• **Short problem 1**:
Count the lines in the listing that contain the word "square", and give only that number.

• **Excerpted text**:
______
And, it may be difficult to reset budgets to obtain additional resources once a project is underway.

Projects can't necessarily count on the use of new software productivity/quality tools and techniques to bail them out either. In "The Realities of Software Technology Payoffs," Robert Glass discovered that the benefits of Structured Techniques, Fourth Generation Languages, Computer Aided Software Engineering, Formal Methods, Cleanroom Methodology, Process Models and Object-Orientation simply do not match their claims. Glass estimated that productivity and quality benefits of these approaches can realistically expect to range widely from five percent to seven percent, but more studies are needed. Glass also warned that there is a substantial learning curve for these tools and techniques that initially leads to lower productivity, then to slow improvement over time.

As was the case with the software design process, bad requirements have negative implications to the entire software development cycle. Lifecycles do not easily accommodate volatility when requirements need to be changed. The Waterfall lifecycle model is one of the most commonly used lifecycle models for software development. It emphasizes that software is developed in sequential phases (requirements, analysis, design, implementation, testing, and operations and maintenance) with established milestones and reviews at the end of each phase. The entire scope of the project must be addressed at each phase and a phase must be completed before another can begin. Under this model, projects face extreme risk if requirements are not properly defined. Although it allows a revisit to a previous phase, it requires the definition of a huge bulk of requirements to continue though the lifecycle, leaving a project more vulnerable to inaccurate and incomplete requirements.

Recognizing the inherent risks in the waterfall model, Barry Boehm created a new lifecycle model, the Spiral model, based on the Waterfall model.
______
• **Dataset**:
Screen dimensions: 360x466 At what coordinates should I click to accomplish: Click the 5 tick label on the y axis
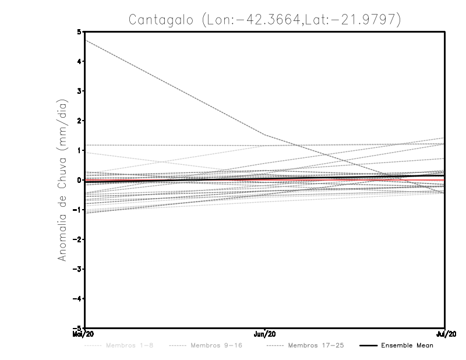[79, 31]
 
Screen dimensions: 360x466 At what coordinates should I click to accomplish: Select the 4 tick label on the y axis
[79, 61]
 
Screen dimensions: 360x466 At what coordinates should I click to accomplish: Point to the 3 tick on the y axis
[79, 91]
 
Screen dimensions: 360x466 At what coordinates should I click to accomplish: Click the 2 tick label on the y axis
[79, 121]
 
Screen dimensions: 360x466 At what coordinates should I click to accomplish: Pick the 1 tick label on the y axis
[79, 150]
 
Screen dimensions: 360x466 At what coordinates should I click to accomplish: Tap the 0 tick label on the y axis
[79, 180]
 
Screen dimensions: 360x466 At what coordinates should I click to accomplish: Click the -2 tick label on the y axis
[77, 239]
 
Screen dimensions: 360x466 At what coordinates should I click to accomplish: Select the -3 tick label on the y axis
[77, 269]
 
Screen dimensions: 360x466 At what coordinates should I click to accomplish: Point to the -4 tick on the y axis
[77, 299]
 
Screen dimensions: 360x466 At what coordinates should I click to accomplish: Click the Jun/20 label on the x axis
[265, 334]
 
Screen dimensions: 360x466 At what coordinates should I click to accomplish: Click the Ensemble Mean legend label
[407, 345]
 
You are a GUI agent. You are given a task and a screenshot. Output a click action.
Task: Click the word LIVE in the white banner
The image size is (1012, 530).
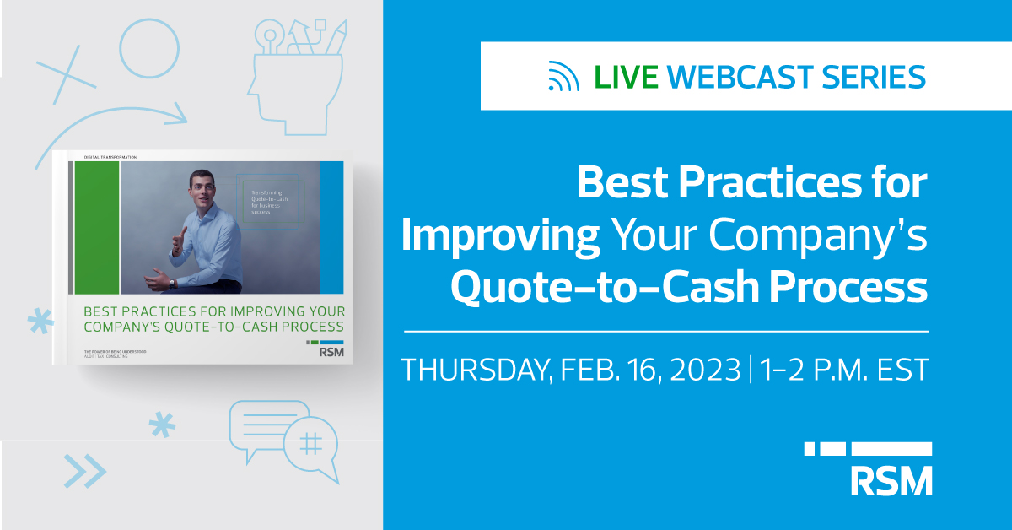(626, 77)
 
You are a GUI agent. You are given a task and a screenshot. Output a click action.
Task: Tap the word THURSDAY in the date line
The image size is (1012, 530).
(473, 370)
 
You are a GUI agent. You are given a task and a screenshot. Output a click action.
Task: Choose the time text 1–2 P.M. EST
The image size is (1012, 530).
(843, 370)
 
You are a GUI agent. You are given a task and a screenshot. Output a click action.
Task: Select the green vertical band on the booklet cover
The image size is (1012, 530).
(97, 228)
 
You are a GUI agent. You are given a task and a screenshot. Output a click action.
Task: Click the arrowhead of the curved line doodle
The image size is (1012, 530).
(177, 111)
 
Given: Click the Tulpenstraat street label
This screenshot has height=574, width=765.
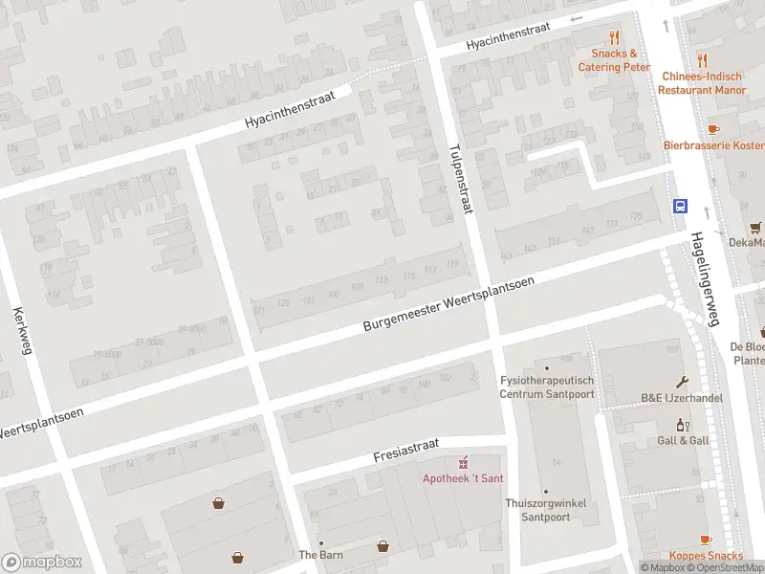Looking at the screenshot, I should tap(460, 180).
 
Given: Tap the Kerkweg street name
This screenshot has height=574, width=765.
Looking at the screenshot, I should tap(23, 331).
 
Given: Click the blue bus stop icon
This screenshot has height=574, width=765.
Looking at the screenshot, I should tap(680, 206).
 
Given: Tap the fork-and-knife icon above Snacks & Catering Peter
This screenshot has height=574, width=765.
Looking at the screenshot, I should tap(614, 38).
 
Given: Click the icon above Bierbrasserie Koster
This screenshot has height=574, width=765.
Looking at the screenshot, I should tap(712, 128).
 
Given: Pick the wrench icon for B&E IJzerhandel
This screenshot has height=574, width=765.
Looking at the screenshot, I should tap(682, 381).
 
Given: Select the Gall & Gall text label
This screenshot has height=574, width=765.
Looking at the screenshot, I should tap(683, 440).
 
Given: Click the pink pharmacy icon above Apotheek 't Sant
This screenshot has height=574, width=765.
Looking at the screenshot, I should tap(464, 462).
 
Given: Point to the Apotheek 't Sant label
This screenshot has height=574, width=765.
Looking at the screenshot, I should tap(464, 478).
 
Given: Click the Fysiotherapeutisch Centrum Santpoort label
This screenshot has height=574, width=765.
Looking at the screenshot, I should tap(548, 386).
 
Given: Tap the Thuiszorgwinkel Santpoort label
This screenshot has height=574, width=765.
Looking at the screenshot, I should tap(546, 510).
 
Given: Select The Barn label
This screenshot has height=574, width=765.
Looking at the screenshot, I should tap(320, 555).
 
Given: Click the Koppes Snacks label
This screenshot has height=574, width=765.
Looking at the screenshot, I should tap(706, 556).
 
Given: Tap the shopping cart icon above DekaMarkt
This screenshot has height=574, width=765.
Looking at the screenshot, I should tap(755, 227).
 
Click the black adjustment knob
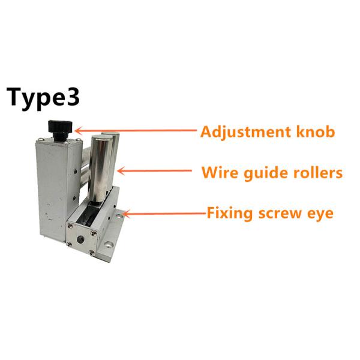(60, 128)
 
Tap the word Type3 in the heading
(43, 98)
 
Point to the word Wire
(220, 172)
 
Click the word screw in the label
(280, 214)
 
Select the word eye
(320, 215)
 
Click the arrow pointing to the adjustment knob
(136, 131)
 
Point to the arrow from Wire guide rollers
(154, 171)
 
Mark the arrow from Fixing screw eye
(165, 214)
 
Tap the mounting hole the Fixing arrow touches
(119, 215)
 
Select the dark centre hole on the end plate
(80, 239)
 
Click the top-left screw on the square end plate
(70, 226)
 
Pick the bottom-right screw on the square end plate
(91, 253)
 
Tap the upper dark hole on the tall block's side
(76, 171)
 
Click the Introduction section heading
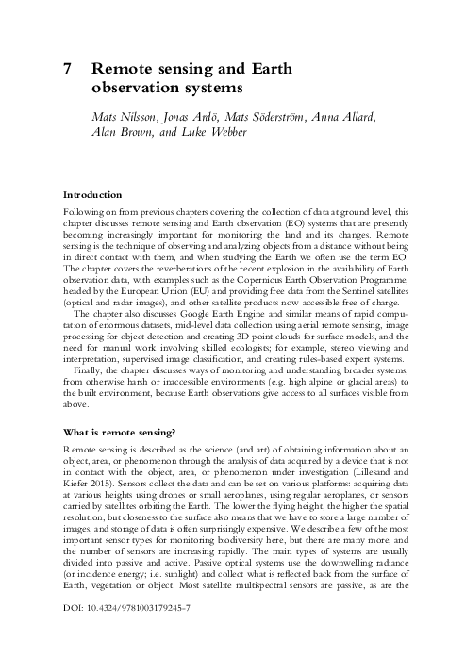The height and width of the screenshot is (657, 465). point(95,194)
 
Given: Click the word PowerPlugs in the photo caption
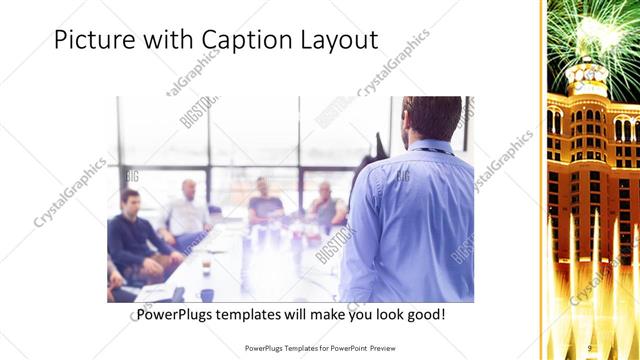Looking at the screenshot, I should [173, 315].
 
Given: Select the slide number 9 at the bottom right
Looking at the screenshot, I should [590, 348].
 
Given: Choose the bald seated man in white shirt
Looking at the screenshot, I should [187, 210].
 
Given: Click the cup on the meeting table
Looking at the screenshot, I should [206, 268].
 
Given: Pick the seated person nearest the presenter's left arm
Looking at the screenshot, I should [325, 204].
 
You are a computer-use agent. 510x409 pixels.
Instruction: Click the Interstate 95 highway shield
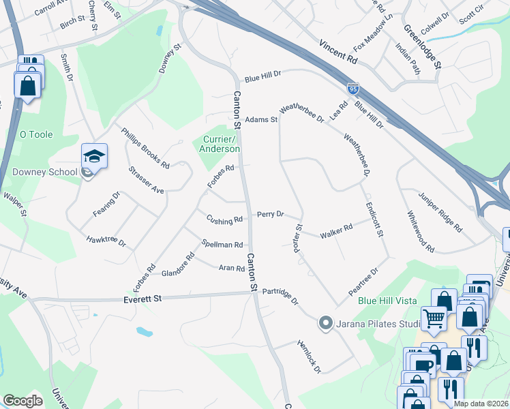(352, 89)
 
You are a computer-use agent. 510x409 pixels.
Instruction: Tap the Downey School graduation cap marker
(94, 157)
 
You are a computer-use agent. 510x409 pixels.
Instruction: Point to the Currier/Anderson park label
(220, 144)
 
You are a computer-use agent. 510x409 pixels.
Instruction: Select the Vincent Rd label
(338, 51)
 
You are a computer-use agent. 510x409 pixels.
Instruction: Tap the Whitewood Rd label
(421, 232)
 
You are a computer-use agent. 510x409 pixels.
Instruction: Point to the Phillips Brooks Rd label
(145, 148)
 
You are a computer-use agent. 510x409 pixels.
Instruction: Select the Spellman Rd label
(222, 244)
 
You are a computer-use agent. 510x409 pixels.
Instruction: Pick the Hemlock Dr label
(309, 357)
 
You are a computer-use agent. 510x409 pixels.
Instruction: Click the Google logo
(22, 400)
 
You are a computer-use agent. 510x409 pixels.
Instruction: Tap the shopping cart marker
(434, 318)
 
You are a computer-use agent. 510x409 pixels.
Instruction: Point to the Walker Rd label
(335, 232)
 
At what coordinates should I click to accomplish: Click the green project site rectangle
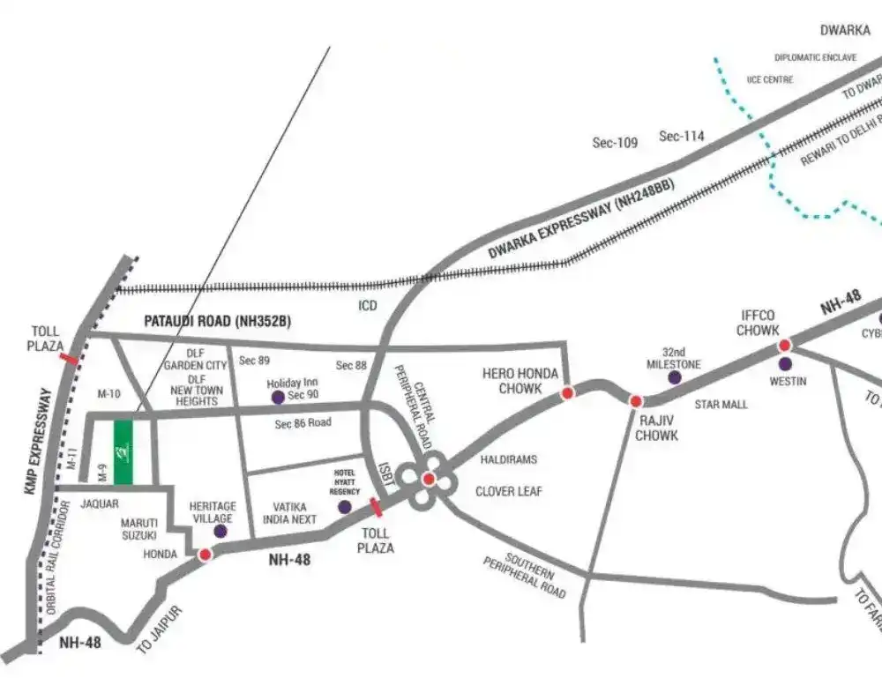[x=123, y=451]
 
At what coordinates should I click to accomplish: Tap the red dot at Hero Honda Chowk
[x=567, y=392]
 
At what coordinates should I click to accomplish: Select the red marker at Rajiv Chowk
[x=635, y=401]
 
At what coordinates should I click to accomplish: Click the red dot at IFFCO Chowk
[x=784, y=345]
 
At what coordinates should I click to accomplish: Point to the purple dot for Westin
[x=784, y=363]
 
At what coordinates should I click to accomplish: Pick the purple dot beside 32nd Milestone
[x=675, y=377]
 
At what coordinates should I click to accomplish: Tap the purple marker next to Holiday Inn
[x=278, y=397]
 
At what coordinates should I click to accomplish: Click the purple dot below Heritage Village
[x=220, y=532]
______
• **Short problem 2**:
According to the excerpt on software development risks, who created the Spiral lifecycle model?

• **Correct result 1**:
2

• **Correct result 2**:
Barry Boehm